Por Ronaldo José de
Sousa*
O furacão Sandy foi mais um fenômeno natural que
deixou várias pessoas mortas e outras feridas, além de estragos sem conta.
Aliás, esse tipo de catástrofe tem acontecido com frequência, fato que, por si
só, já questiona a capacidade humana de colocar o desenvolvimento tecnológico,
realmente, a serviço do próprio homem. Será possível que o aparato científico
que pretende alcançar a imortalidade não esteja em condições de pelo menos
prever com mais antecedência uma ocorrência como essa?
Entretanto, o que mais me incomoda não é isso e sim
o modo como alguns encaram esse tipo de acontecimento. Fiquei estupefato quando
vi, numa rede nacional de televisão, uma manchete em que se destacava que o ciclone
tropical havia impedido o encontro amoroso entre os atores globais Murilo
Benício e Débora Falabella, que aconteceria em Nova Iorque.
Meu Deus! Ocorreu um desastre que deixou mais de cem mortos! Muitas
pessoas perderam casas, móveis e outros bens. Árvores foram arrancadas pelo
vento, ruas ficaram alagadas, estradas e pontes foram destruídas. Em Cuba,
cerca de 180 mil edificações desmoronaram e mais de 1.000 km² de terras
agrícolas foram afetadas. Diversas famílias precisam de abrigo, água e
alimento. O transporte público parou de funcionar em muitos lugares. Com a
falta de eletricidade, muita gente sofre com o frio. Isso tudo acontecendo e
tem gente preocupada com o encontro desses atores!
Na mesma linha, a modelo Nana Gouvêa, conforme foi noticiado
em vários sites e em revistas de grande circulação, andou fazendo poses fotográficas
entre os destroços deixados pelo furacão, atitude que demonstra nítida indiferença
em relação ao sofrimento das vítimas, pois ignora o que aquelas cenas significam
para estas mesmas vítimas e privilegiam o culto à beleza.
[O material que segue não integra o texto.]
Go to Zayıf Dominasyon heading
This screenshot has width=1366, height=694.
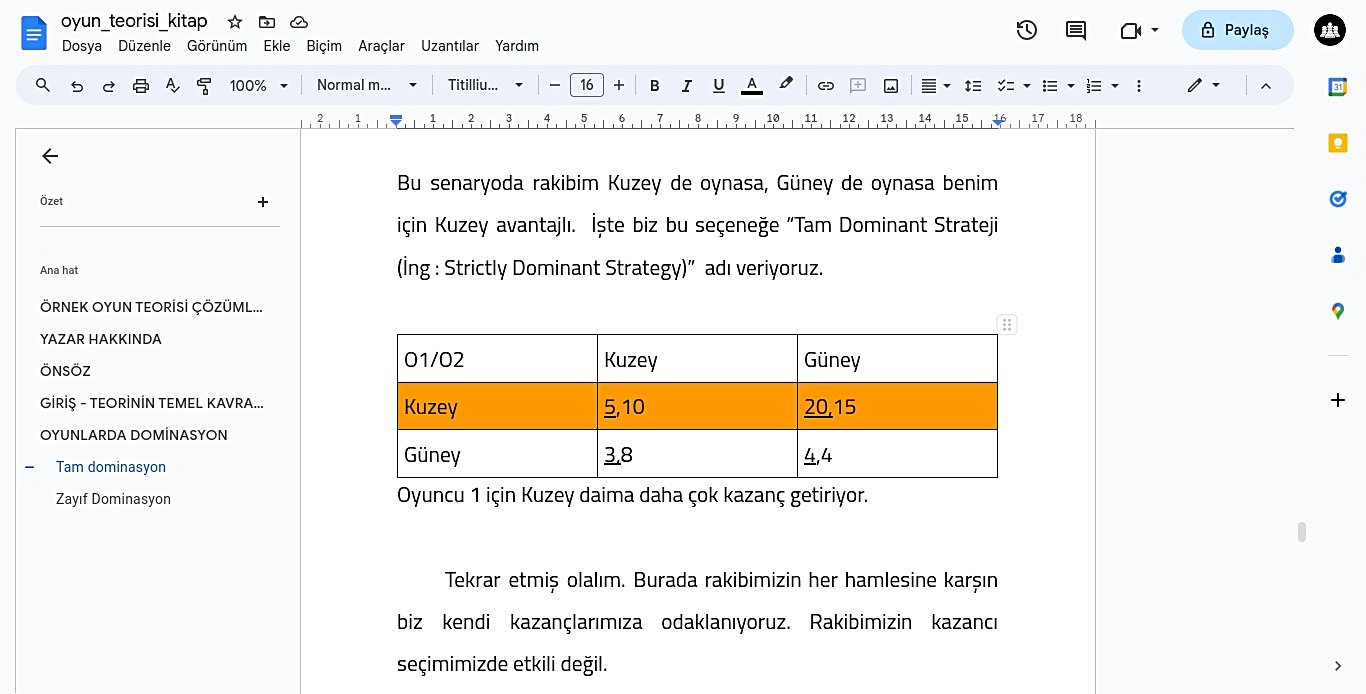pyautogui.click(x=113, y=499)
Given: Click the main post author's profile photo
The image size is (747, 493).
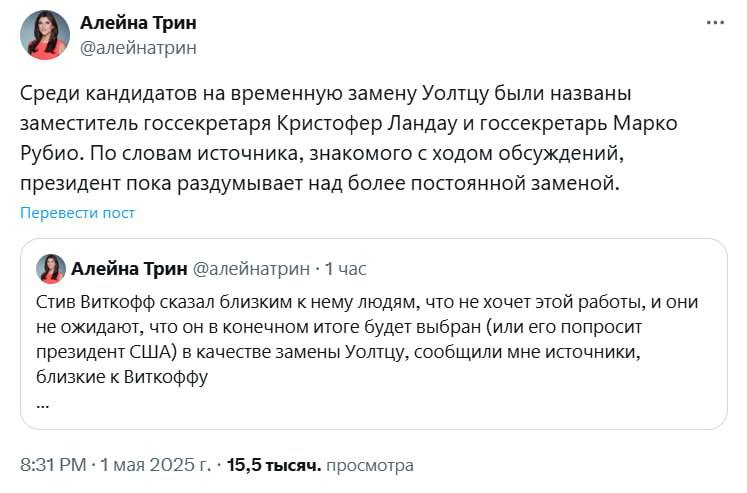Looking at the screenshot, I should click(44, 35).
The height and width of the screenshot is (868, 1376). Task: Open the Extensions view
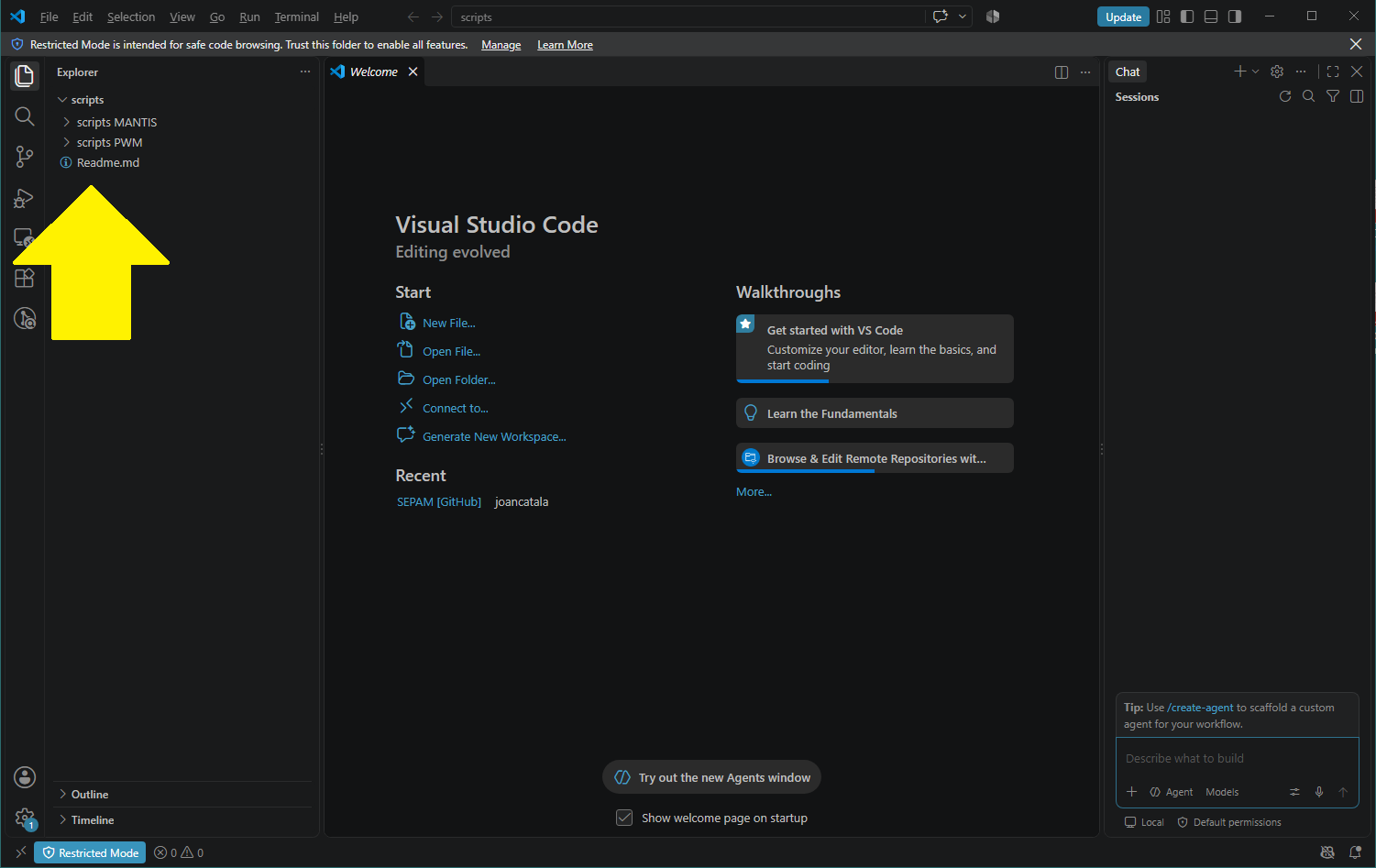25,278
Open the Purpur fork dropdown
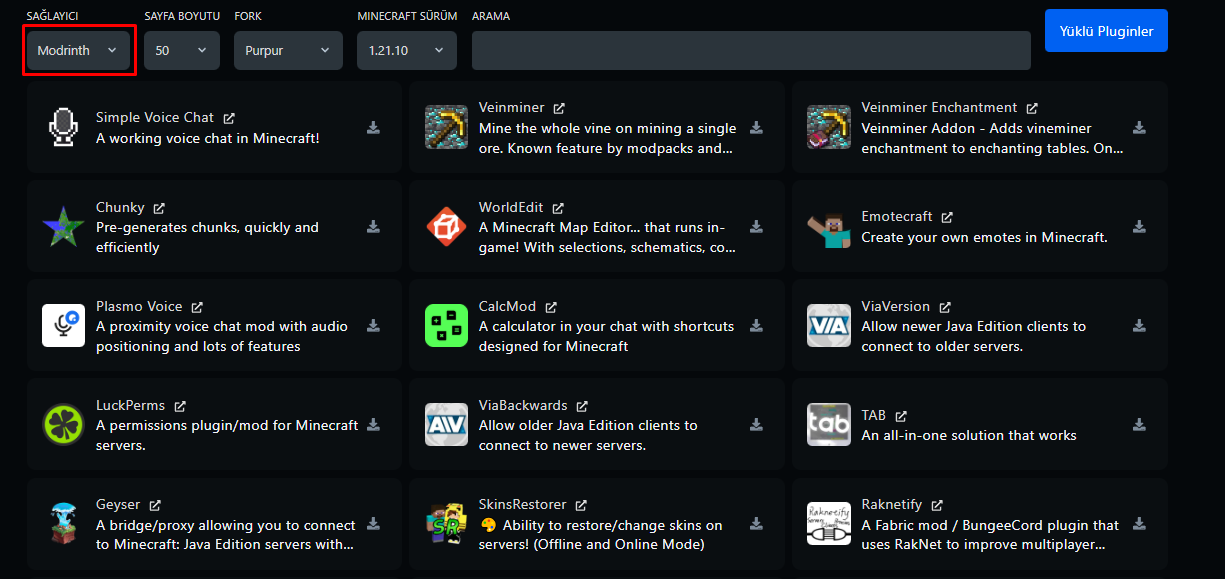Screen dimensions: 1225x579 pos(287,50)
Fico pensando aonde vamos chegar! Alguns veículos midiáticos
agem como se não houvesse nada mais importante do que os romances, os ajustes e
desajustes, a beleza e o sucesso dessas celebridades. Não basta que esses meios
igualem os acontecimentos, fazendo parecer, por exemplo, que a queda de um
grande time para a segunda divisão do campeonato brasileiro é tão grave quanto
um desastre ecológico? Agora, não se importam de desviar a atenção das pessoas
para suas futilidades em detrimento do que realmente está em questão?
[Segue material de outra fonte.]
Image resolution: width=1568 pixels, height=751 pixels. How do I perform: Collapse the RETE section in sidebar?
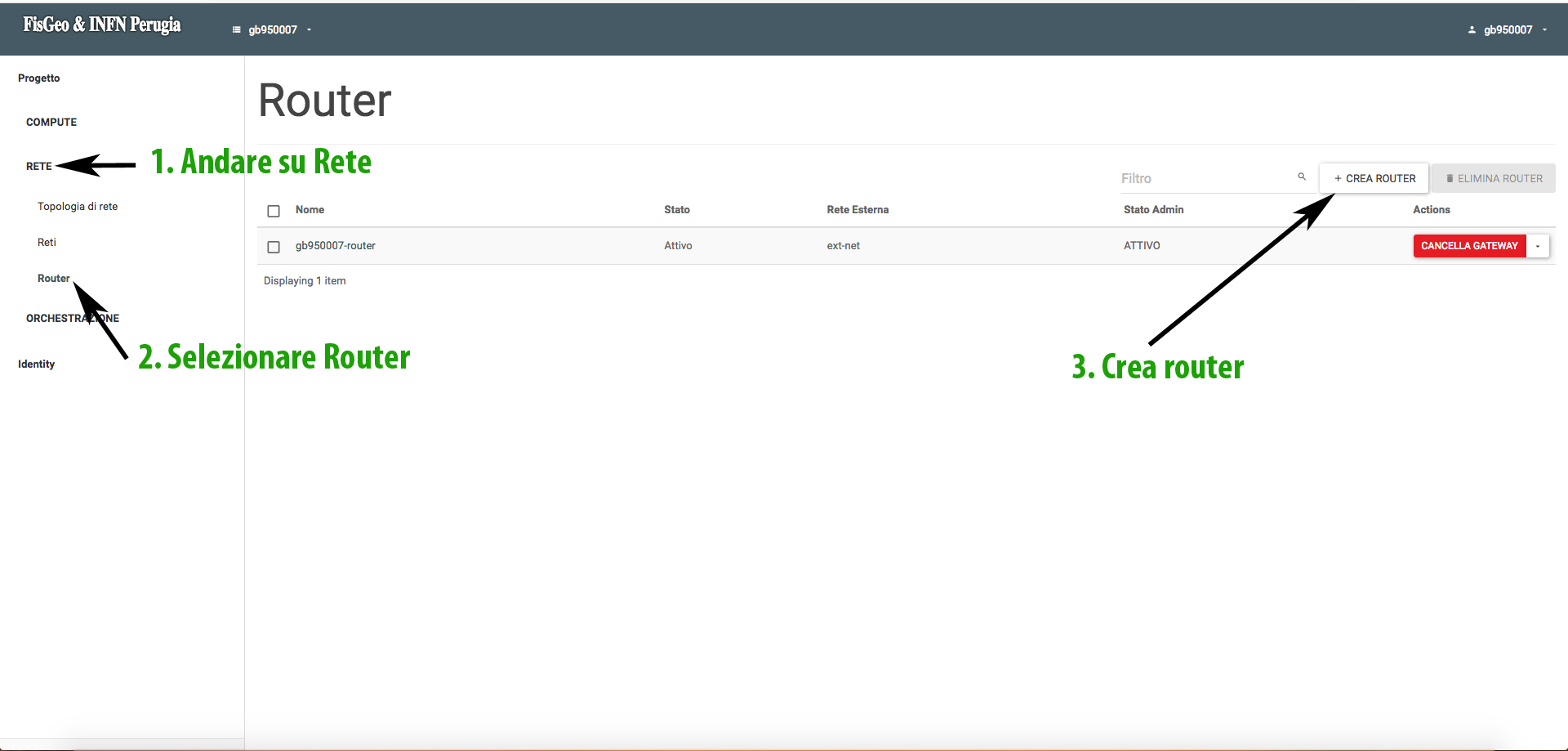click(x=38, y=166)
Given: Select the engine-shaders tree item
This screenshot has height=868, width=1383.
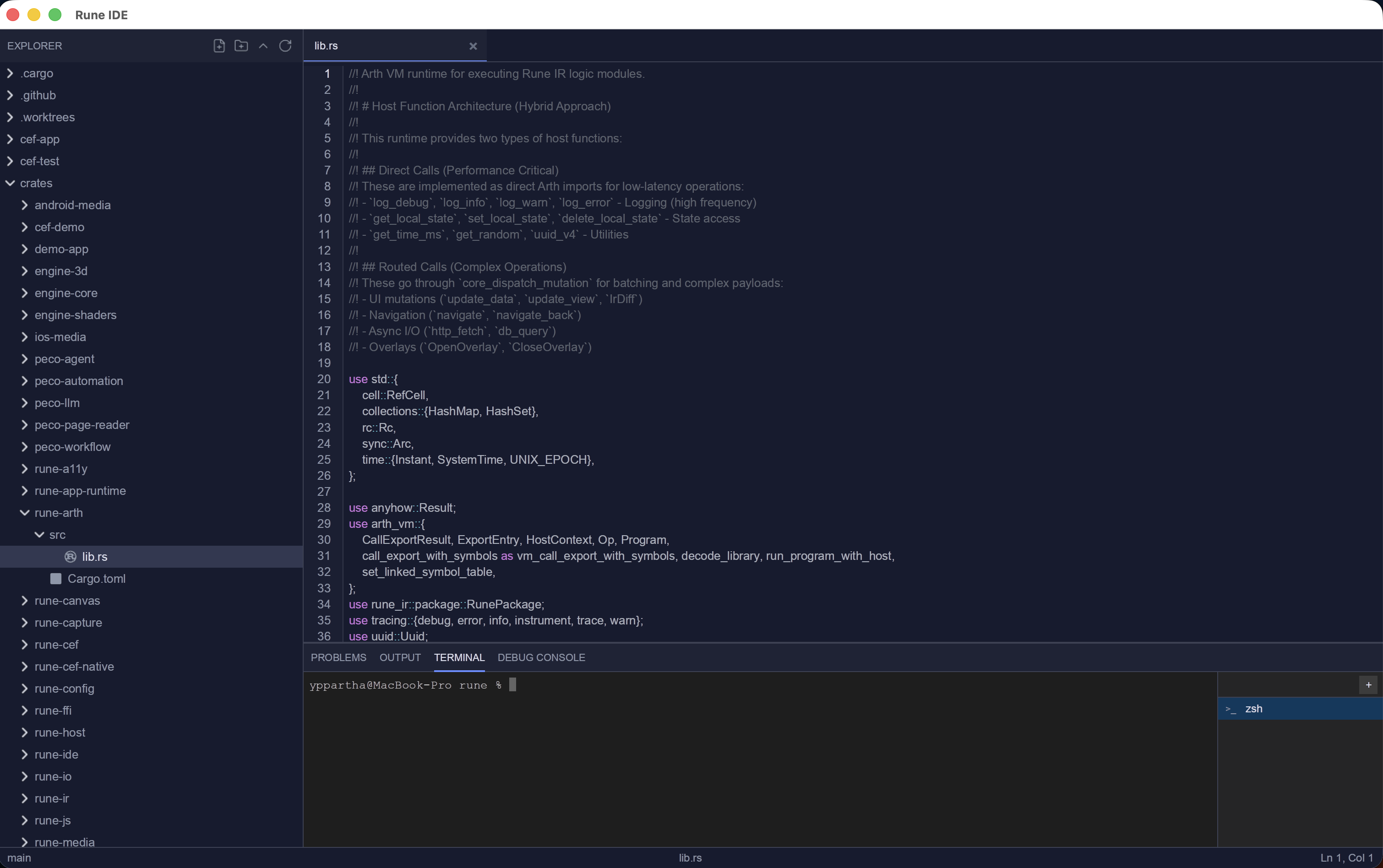Looking at the screenshot, I should [75, 315].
A vida humana é sagrada. Ela ocupa um lugar privilegiado na
pregação de Jesus que, ao apresentar o núcleo central de sua missão redentora,
disse: “Eu vim para que todos tenham vida, e a tenham em abundância” (Jo
10,10). Conquanto ela só alcance plena realização na eternidade, desde já é
condição basilar, momento inicial e parte integrante do processo global e
unitário da existência. Hoje, este anúncio a respeito da sacralidade da vida torna-se
particularmente urgente, dado a maneira impressionante como novas mentalidades
ameaçam a integridade ética dos povos.
A vida – e os acontecimentos que a afetam – deve ser
considerada com sentido de responsabilidade. A boniteza de alguém ou o namoro
de outrem não podem a ela se sobrepor, sob pena de torná-los, tais
acontecimentos (mesmo os trágicos, com pessoas comuns), banais e menos
importantes do que os momentos triviais dos famosos.
Não há nada de romântico no sofrimento alheio. Peço a Deus
que essa mentalidade não se espalhe ainda mais. Uma insensibilidade exacerbada
poderia ser muito nefasta para todos nós. Até mesmo para os belos e para os
namorados!
* Doutor em sociologia e co-fundador da Comunidade Católica Remidos No Senhor.